OnPage-SEO umfasst alle Optimierungsmaßnahmen, die direkt auf der eigenen Webseite vorgenommen werden. Dazu gehören die Verbesserung von Seitentiteln (Title-Tags) und Meta-Beschreibungen, die Optimierung der Überschriftenstruktur (H1, H2, H3), die Verwendung relevanter Keywords im Content, die Verbesserung der Ladegeschwindigkeit, die mobile Optimierung und die interne Verlinkung. Gut optimierte OnPage-Faktoren helfen Suchmaschinen, den Inhalt Deiner Seite korrekt zu verstehen und einzuordnen.

Google nutzt die Ladegeschwindigkeit als Ranking-Faktor. Seiten, die länger als 3 Sekunden laden, verlieren bis zu 53 % der mobilen Besucher. Für Gastronomiebetriebe bedeutet das: Jeder Gast, der wegen einer langsamen Seite abspringt, ist ein verlorener Gast. Optimierungen wie Bildkomprimierung, Browser-Caching und minimierte Code-Dateien verbessern die Ladezeit spürbar.

Strukturierte Daten (Schema Markup) sind standardisierte Code-Fragmente, die Suchmaschinen und KI-Systemen helfen, den Inhalt einer Seite besser zu verstehen. Für Restaurants gibt es spezielle Schema-Typen wie Restaurant, Menu oder LocalBusiness, mit denen Öffnungszeiten, Speisekarten, Preise und Bewertungen maschinenlesbar ausgezeichnet werden können.
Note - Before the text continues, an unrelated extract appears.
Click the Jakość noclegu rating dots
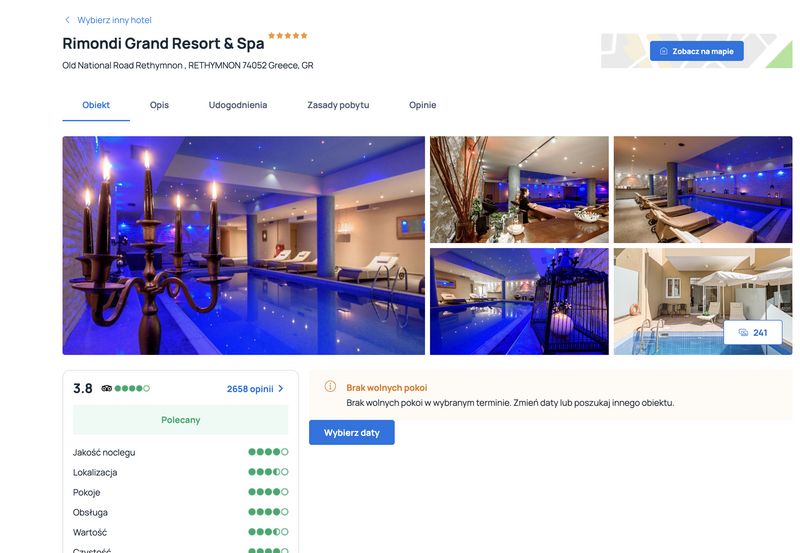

Das kann zu Rich Snippets in den Suchergebnissen führen – etwa mit Sternen, Öffnungszeiten oder Preisklassen – und erhöht die Klickrate.

GEO-Optimierung & KI-Suchmaschinen

GEO-Optimierung bereitet Webseiteninhalte so auf, dass sie von KI-gestützten Suchsystemen wie ChatGPT, Google AI Overviews, Perplexity oder Bing Copilot korrekt erfasst, zitiert und empfohlen werden. Während klassisches SEO auf Keyword-Rankings abzielt, sorgt GEO dafür, dass Dein Betrieb auch in KI-generierten Antworten als vertrauenswürdige Quelle erscheint. Dazu gehören semantisch strukturierte Inhalte, Fakten-basierte Formulierungen und maschinenlesbare Daten.

Nein, klassisches SEO bleibt die Grundlage. KI-Suchsysteme nutzen weiterhin die Signale, die auch für traditionelles SEO relevant sind: hochwertige Inhalte, technisch saubere Webseiten und Autorität durch Verlinkungen. GEO ergänzt SEO um zusätzliche Optimierungen, die sicherstellen, dass Deine Inhalte auch in neuen Suchformaten sichtbar bleiben. Beide Ansätze arbeiten Hand in Hand.

Digitale Speisekarten & Recht

Eine online verfügbare Speisekarte ist einer der meistgesuchten Inhalte auf Gastronomie-Webseiten. Über 70 % der Gäste schauen sich die Karte an, bevor sie einen Tisch reservieren oder vorbeikommen. Eine gut optimierte digitale Speisekarte verbessert gleichzeitig Dein SEO: Sie liefert relevante Keywords, kann mit strukturierten Daten ausgezeichnet werden und erhöht die Verweildauer auf Deiner Seite.

Die Lebensmittelinformationsverordnung (LMIV, EU-Verordnung Nr. 1169/2011) verpflichtet Gastronomiebetriebe, alle 14 Hauptallergene in ihren Speisen und Getränken klar und deutlich zu kennzeichnen. Das gilt für gedruckte Speisekarten ebenso wie für digitale Menüs. Die 14 Hauptallergene umfassen unter anderem Gluten, Milch, Eier, Nüsse, Soja, Sellerie, Senf, Sesam, Fisch, Krebstiere, Weichtiere, Lupinen, Erdnüsse und Schwefeldioxid. Bei Verstößen drohen Bußgelder und Haftungsrisiken.